Photoinduced Enhancement of the Charge Density Wave Amplitude

TL;DR

This paper demonstrates that ultrafast photo-excitation can transiently enhance or induce large-amplitude charge density waves in elemental chromium through dynamic electron-phonon interactions, revealing a new way to control ordered states.

Contribution

It introduces a novel mechanism where ultrafast light pulses transiently enhance or induce charge density waves via electron-phonon coupling in chromium.

Findings

Photo-excitation can increase CDW amplitude by up to 30%.

Strong excitation induces a persistent, large-amplitude CDW state.

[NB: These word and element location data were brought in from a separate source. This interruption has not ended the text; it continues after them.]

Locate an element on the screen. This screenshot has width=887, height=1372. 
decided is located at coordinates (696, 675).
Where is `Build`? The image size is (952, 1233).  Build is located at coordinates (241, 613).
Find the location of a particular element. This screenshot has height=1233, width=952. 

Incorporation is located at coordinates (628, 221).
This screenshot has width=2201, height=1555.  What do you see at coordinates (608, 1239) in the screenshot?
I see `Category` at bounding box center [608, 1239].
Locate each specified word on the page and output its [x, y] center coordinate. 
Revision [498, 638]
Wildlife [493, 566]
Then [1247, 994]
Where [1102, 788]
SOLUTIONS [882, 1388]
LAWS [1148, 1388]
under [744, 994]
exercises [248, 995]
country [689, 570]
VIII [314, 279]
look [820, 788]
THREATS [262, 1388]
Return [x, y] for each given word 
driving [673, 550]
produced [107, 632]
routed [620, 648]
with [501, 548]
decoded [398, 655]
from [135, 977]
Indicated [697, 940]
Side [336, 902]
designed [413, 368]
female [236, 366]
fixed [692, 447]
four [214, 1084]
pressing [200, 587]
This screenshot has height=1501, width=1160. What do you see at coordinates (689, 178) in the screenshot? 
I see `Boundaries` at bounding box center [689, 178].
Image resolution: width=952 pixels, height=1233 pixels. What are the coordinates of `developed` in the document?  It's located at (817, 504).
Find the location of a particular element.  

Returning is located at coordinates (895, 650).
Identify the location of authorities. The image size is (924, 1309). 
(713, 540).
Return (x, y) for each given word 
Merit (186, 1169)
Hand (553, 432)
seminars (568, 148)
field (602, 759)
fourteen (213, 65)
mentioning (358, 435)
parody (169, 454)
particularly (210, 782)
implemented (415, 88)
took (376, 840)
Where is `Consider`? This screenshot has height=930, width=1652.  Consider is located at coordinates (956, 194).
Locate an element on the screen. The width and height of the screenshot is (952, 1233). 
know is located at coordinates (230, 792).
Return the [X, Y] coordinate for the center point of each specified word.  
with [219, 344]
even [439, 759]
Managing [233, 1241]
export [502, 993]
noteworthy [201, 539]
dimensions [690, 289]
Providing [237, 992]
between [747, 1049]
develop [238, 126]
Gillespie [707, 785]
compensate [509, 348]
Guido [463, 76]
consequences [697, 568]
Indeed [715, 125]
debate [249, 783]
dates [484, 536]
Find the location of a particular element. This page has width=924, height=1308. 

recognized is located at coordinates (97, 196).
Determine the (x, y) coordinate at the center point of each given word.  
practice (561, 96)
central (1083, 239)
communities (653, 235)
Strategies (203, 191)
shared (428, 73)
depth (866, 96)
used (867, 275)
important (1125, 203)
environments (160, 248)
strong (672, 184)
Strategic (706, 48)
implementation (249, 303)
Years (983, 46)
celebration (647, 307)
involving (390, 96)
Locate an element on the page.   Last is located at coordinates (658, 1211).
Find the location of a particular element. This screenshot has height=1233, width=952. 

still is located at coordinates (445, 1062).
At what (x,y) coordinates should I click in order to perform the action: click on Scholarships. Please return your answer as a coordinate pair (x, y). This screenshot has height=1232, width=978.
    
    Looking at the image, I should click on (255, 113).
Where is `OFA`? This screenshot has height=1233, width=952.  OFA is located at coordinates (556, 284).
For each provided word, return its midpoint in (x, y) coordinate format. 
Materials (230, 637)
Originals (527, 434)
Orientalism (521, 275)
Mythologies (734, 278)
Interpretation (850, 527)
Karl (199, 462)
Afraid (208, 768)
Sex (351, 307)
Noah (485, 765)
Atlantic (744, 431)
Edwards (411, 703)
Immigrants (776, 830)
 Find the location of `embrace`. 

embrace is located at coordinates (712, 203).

Dynamic electron-phonon interactions enable selective control of order parameters.

Abstract

Symmetry breaking and the emergence of order is one of the most fascinating phenomena in condensed matter physics. It leads to a plethora of intriguing ground states found in antiferromagnets, Mott insulators, superconductors, and density-wave systems. Exploiting states of matter far from equilibrium can provide even more striking routes to symmetry-lowered, ordered states. Here, we demonstrate for the case of elemental chromium that moderate ultrafast photo-excitation can transiently enhance the charge-density-wave (CDW) amplitude by up to 30% above its equilibrium value, while strong excitations lead to an oscillating, large-amplitude CDW state that persists above the equilibrium transition temperature. Both effects result from dynamic electron-phonon interactions, providing an efficient mechanism to selectively transform a broad excitation of the electronic order into a well defined, long-lived coherent lattice vibration. This mechanism may be exploited to transiently enhance order parameters in other systems with coupled degrees of freedom.